人工知能(AI)は論理的で客観的な判断を下す──そう信じている人は多いだろう。しかし、最新の研究により、ChatGPTのようなAIシステムも人間と同様の「思考の偏り(バイアス)」に陥ることが明らかになった。

 カナダとオーストラリアの研究機関による共同研究では、OpenAIの大規模言語モデル(LLM)であるGPT-3.5とGPT-4を対象に、計18種類の「人間特有の認知バイアス」への反応を調査。結果、約半数のシナリオでChatGPTが典型的な人間の誤判断パターンを示したという。

数学問題には強いが、主観的な判断では人間と変わらず

 研究チームは、リスク回避傾向や自己過信、保有効果(自分の所有物を実際以上に高く評価する傾向)などのバイアスを再現できるような質問をAIに提示。これらは心理学で広く知られる実験形式で構成されており、実際のビジネスシーンにも応用できる内容だった。

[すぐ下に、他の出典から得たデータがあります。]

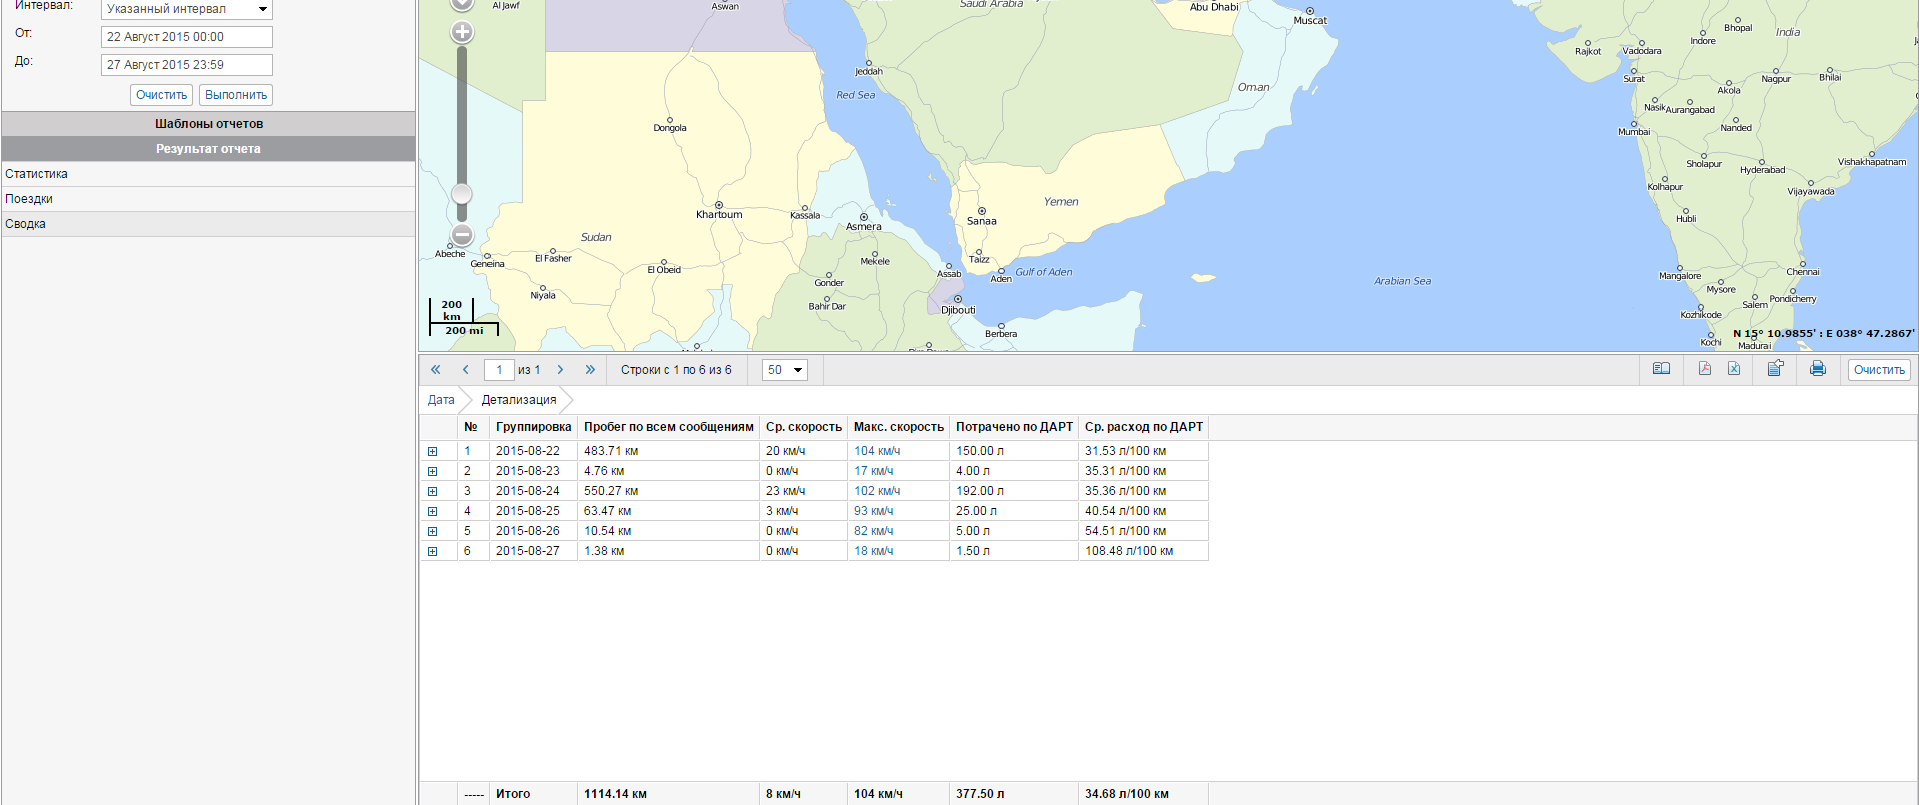The height and width of the screenshot is (805, 1919).
Task: Jump to the first results page
Action: [436, 370]
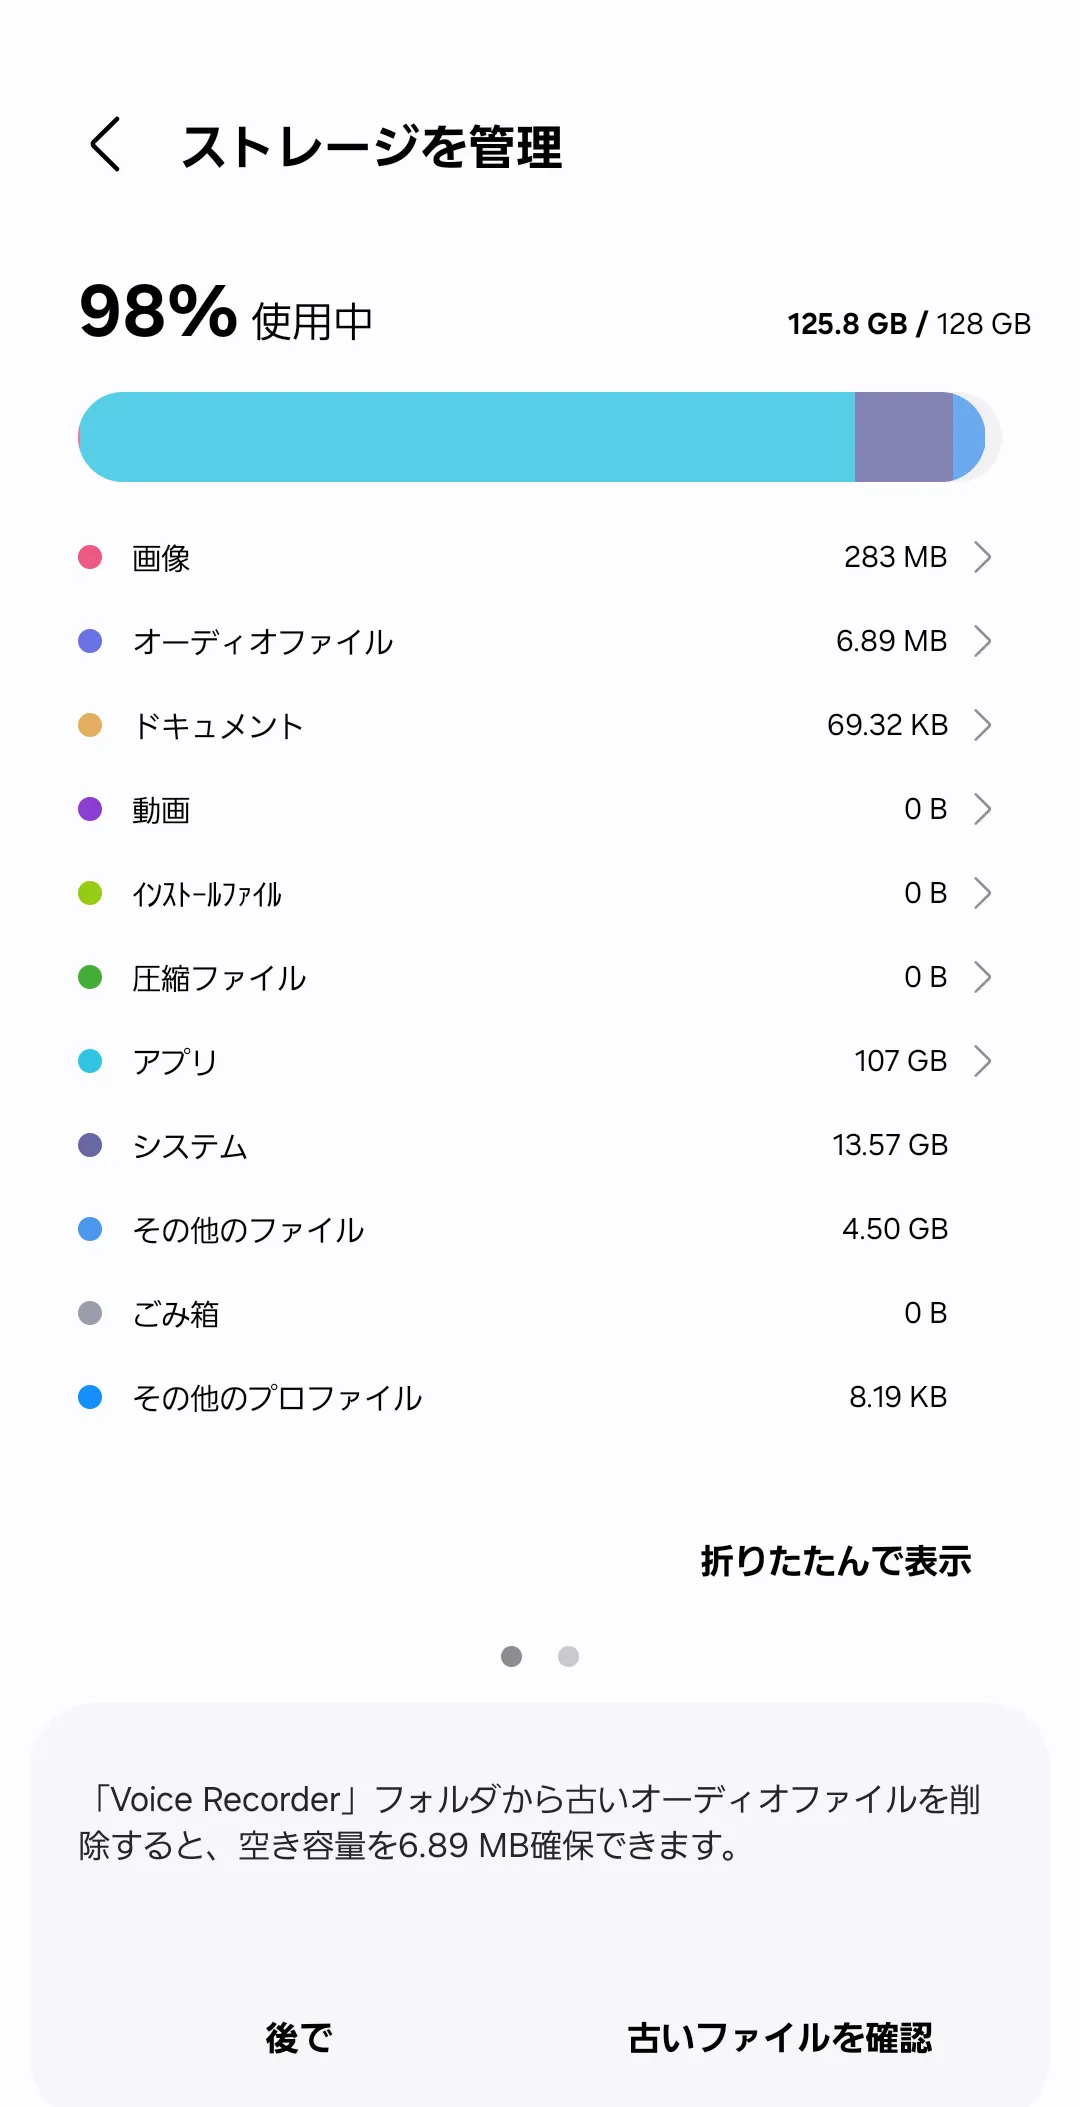Tap 古いファイルを確認 button

click(780, 2037)
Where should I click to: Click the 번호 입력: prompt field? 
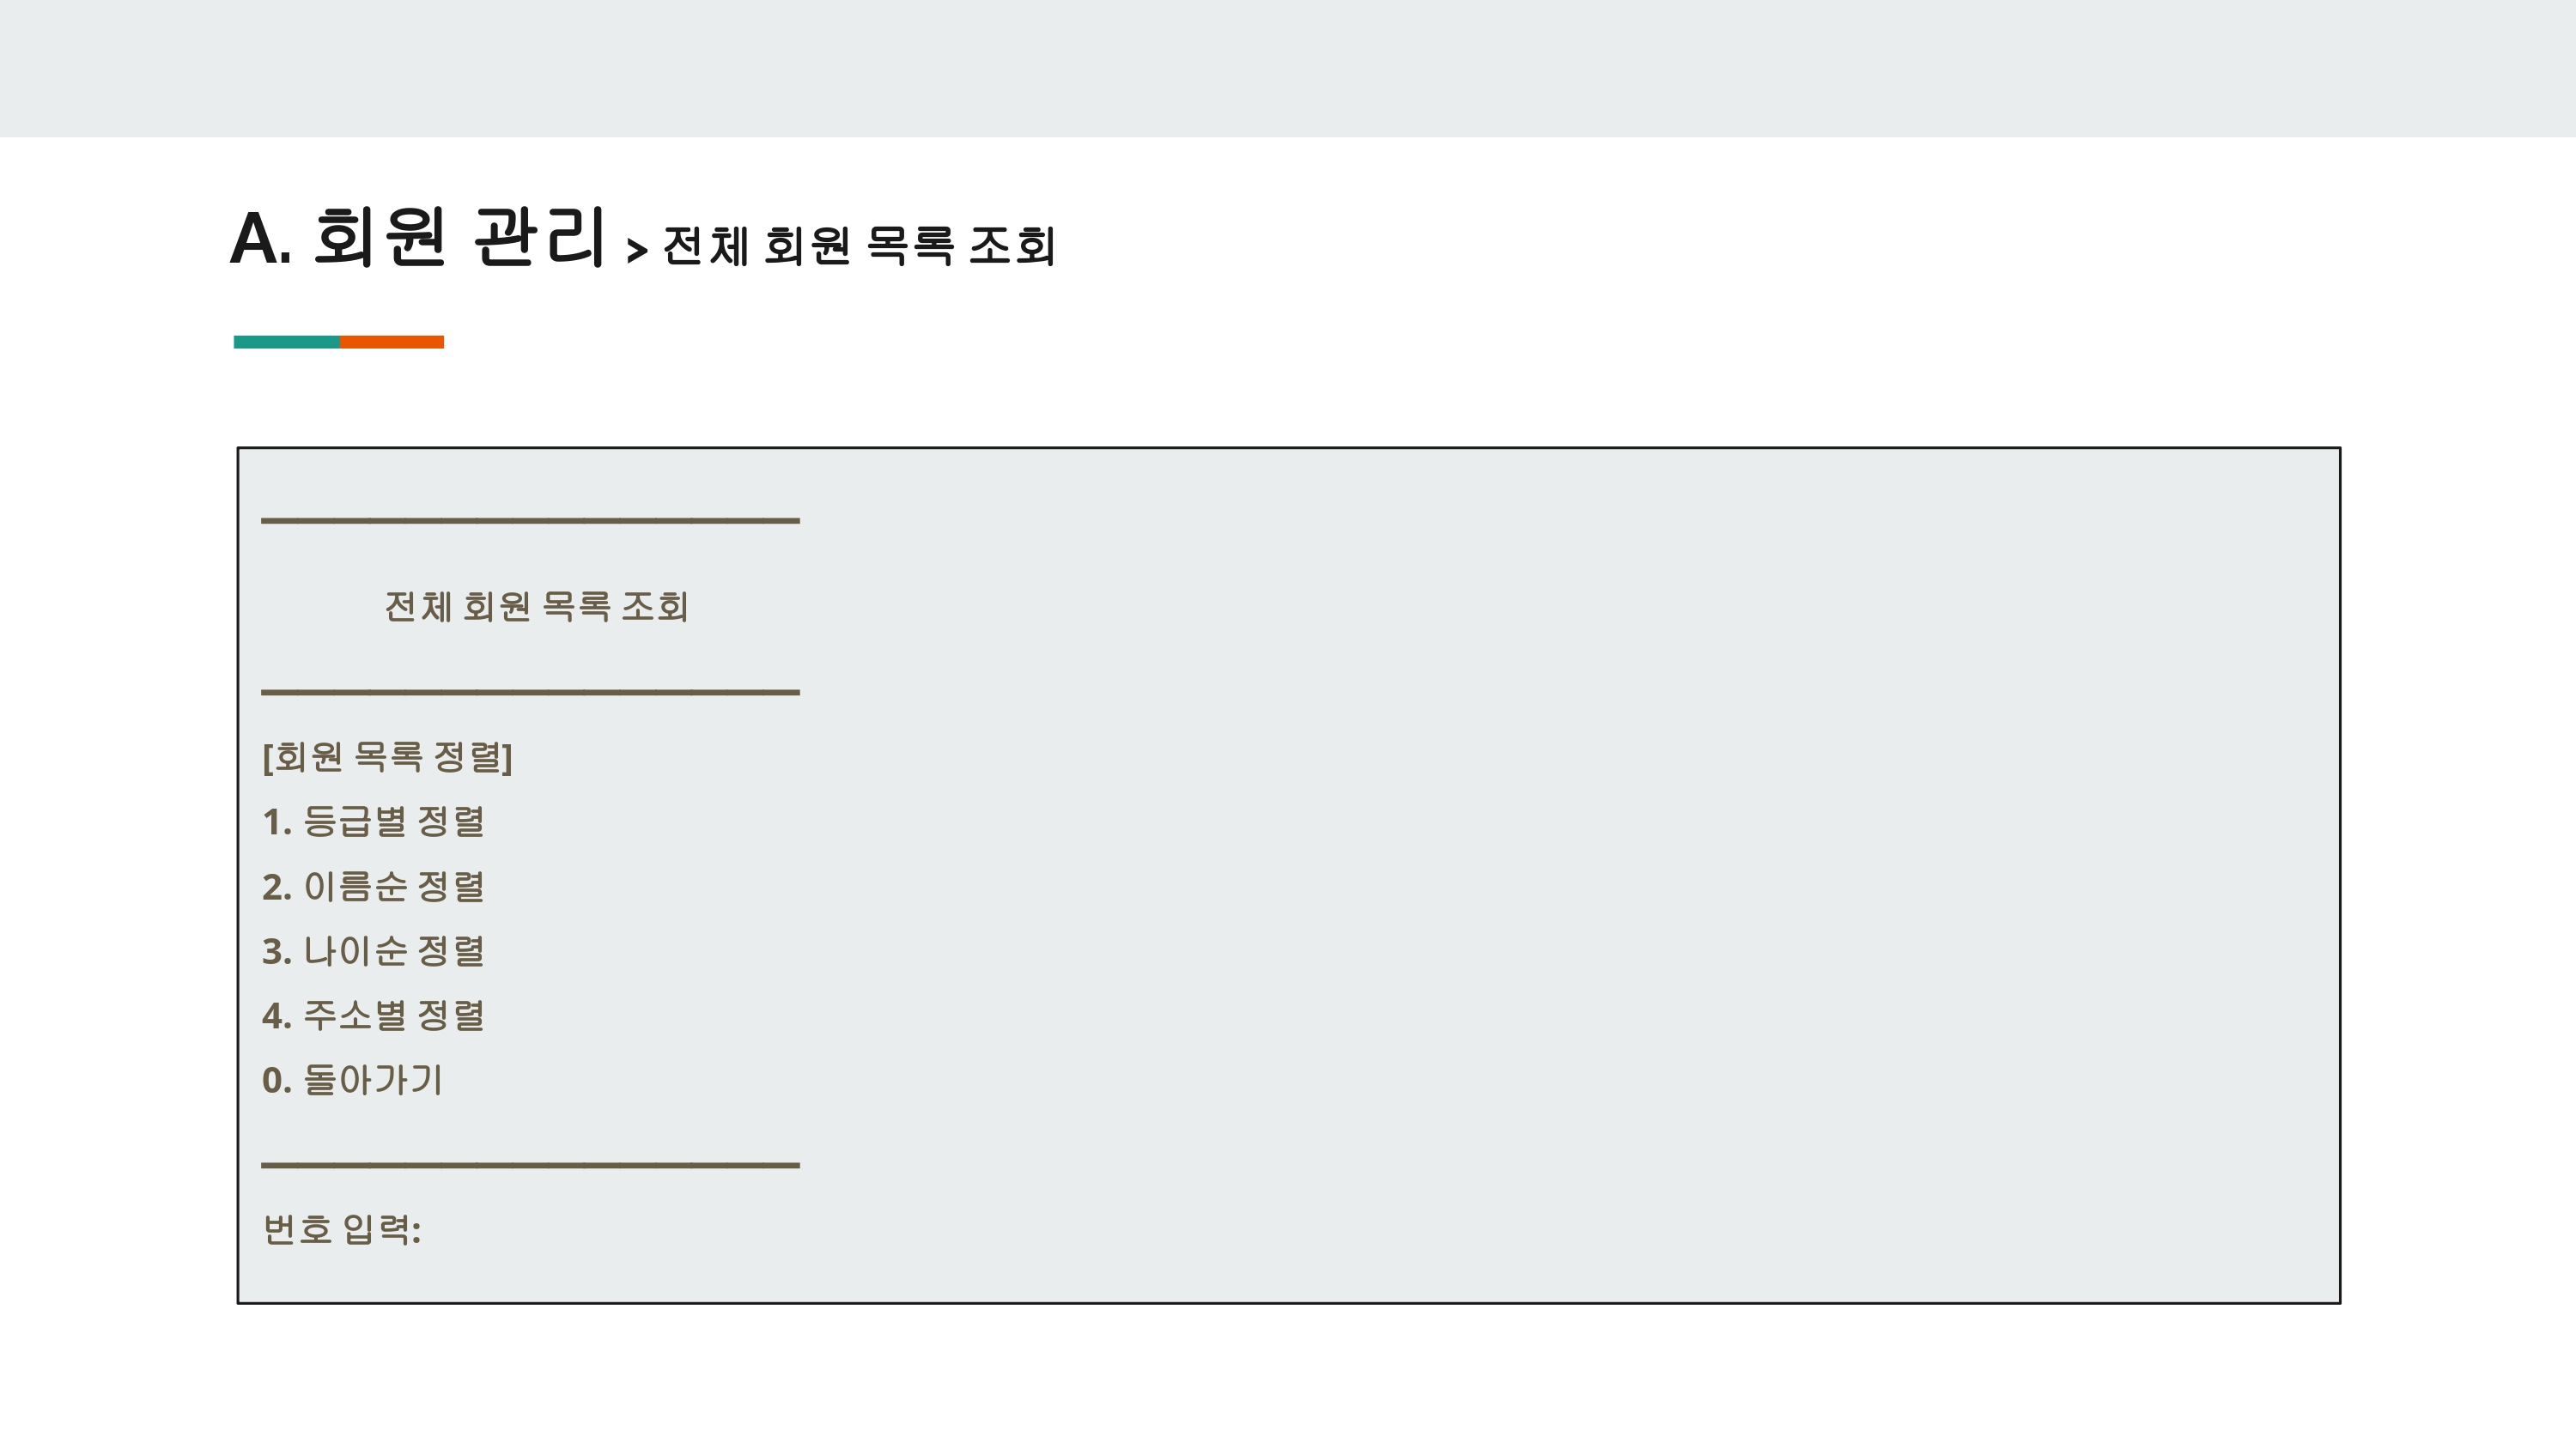coord(342,1229)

 その結果、GPT-4は数理的に明快な問題にはGPT-3.5よりも正確に対応できたが、リスク選好や価値判断といった主観的な問題では、人間と同様の不合理な選択をする傾向が強く表れたという。とくに「ホットハンドの誤謬」(偶然のパターンに意味を見出す)などでは、GPT-4のほうがより顕著だった。

 さらに驚くべきは、心理学的な問い方をしても、実務に近いシミュレーション形式に変えても、バイアスの発生傾向がほとんど変わらなかった点だ。これは、単なる「記憶の再生」ではなく、AI自体の思考構造に深く組み込まれている可能性を示唆している。